There’s an almost infinite number of ways a company can wander off the high road — from workers pilfering office supplies to purchasing managers accepting kickbacks, product developers “borrowing” competitors’ ideas and executives manipulating financial results. Just because a business is struggling doesn’t excuse bad behavior or management’s tacit approval of ethical lapses. Ethical, well-run companies are the ones best positioned to weather uncertain times. Here are some steps you can take to reinforce business fundamentals.
1. Lay Down Ground Rules
If you’re going to hold your employees to high ethical standards, you must first define those standards, as well as the values (such as teamwork or superior customer service) that define your company. Put these standards and values in writing and communicate them clearly and frequently to your employees, customers, suppliers and other stakeholders. That way, everyone knows what’s expected.
If you don’t already have one, implement an internal controls policy to help prevent and detect fraud. Your CPA can work with you to determine the policies you need based on the type and size of your business. But common cost-effective controls include:
- Segregation of accounting duties,
- Multiple authorizations for checks over certain amounts,
- Mandatory vacation policies
- Background checks for new employees.
Keep in mind that ethical standards are only as strong as your implementation and enforcement of them. Everyone, from mailroom staff to your CFO, must comply with your company’s policies or face disciplinary action.
2. Cut Costs with Caution
Even if your business already has well-established codes of conduct, you may find that current circumstances require a new level of vigilance. Quality control, for example, may be one of the first victims of an economic downturn as some businesses turn to cheaper materials and reduce oversight.
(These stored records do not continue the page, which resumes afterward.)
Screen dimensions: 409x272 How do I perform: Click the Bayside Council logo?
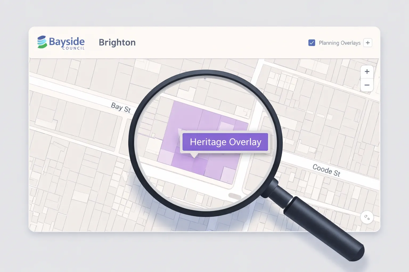[x=61, y=43]
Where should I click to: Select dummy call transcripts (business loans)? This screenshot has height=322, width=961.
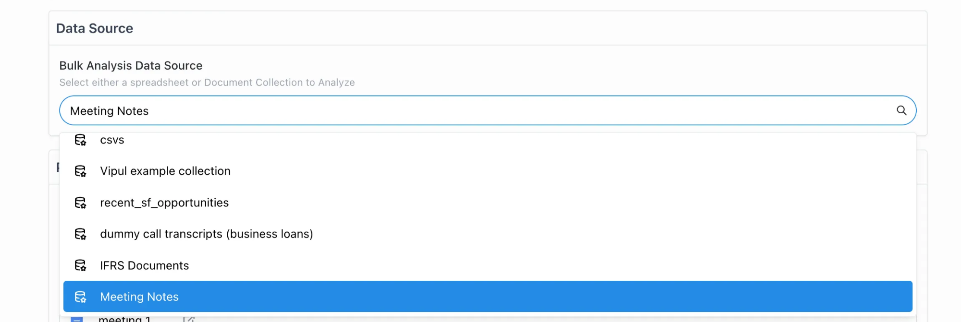[206, 234]
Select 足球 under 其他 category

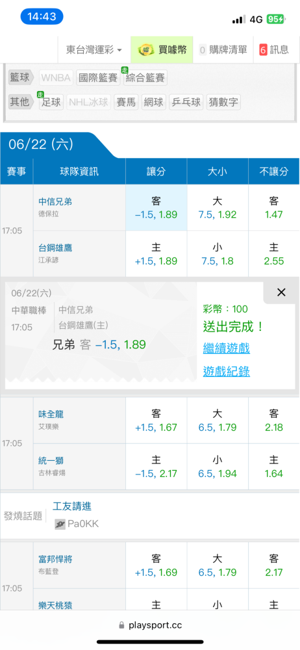click(51, 103)
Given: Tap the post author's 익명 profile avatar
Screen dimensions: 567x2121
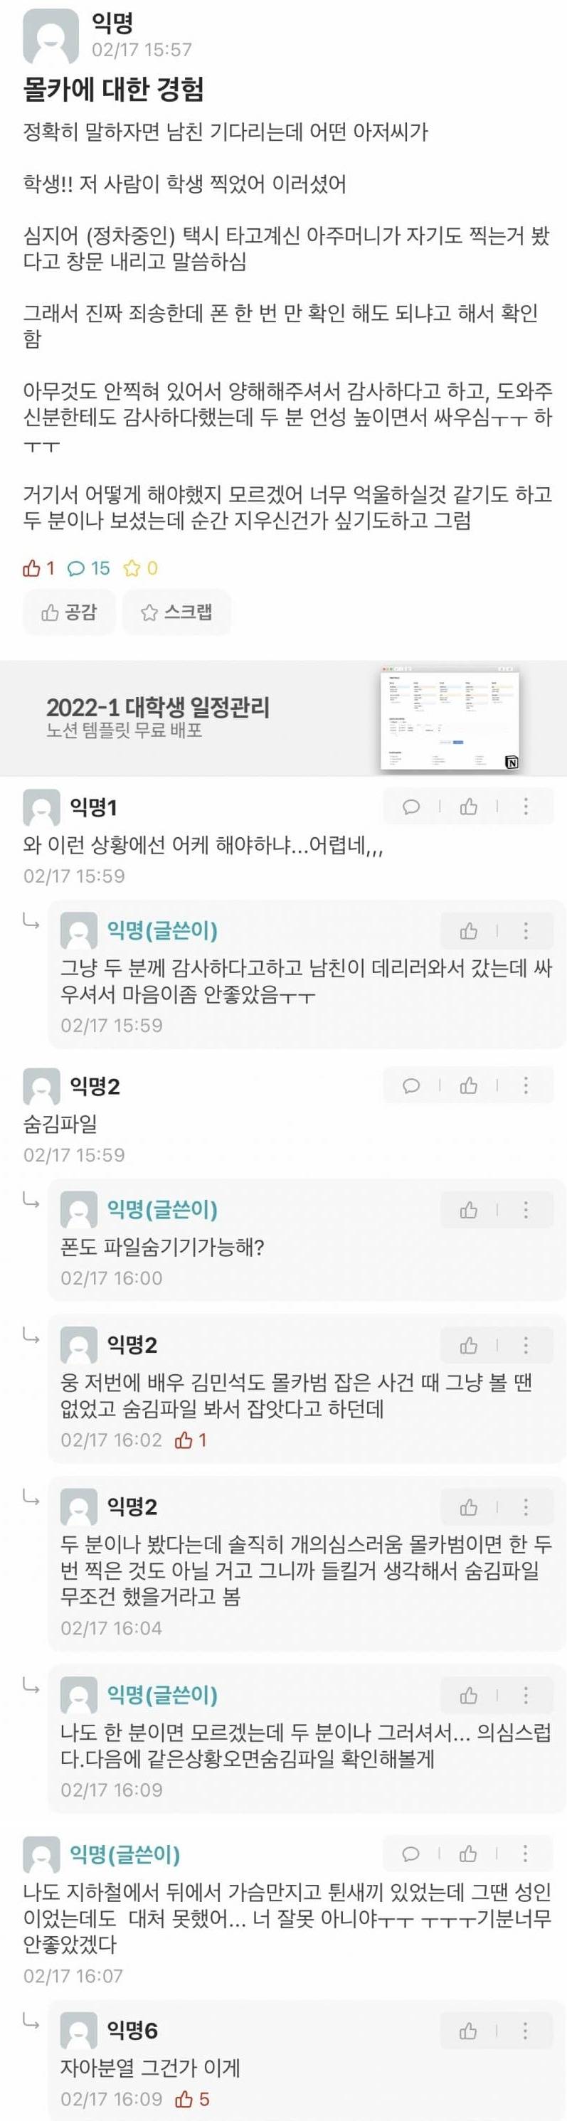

There’s nothing wrong with saving money, but to avoid a possible lawsuit or government investigation, it’s essential that cost-cutting initiatives don’t:
- Endanger the health or safety of your employees or the public,
- Violate any laws, including labor, product safety and environmental protection,
- Increase your liability risk, or
- Violate the terms of any contracts.
Keep in mind that, even if you avoid a legal catastrophe, your customers are likely to notice if you start cutting corners. Also be on the lookout for increased fraud activity, including small schemes such as inflating expense reports or making promises to customers that your company can’t possibly fulfill to land a commission. More damaging are scams in which accounting staff invent vendors or “ghost” employees, or executives manipulate revenue, growth and other financial metrics.
3. Set an Ethical Tone at The Top
Well-communicated ethics policies and vigilance will help keep your business on the straight and narrow. Most important, though, may be the “tone at the top.” As many studies have found, the most successful companies have leaders who don’t just talk the talk, but also walk the walk.
Partner with an Assurance Expert
Economic pressures are one of many reasons that a company, or individual within a company, might feel the urge to compromise their integrity. Risk and control reviews exist for this reason and can serve as a way to identify risk and provide guidance on mitigating that vulnerability.
Clark Schaefer Hackett provides assurance services that can help you navigate these waters, and ensure that your business has the right checks and balances in place. Don’t hesitate to reach out and learn more about how we can partner with you.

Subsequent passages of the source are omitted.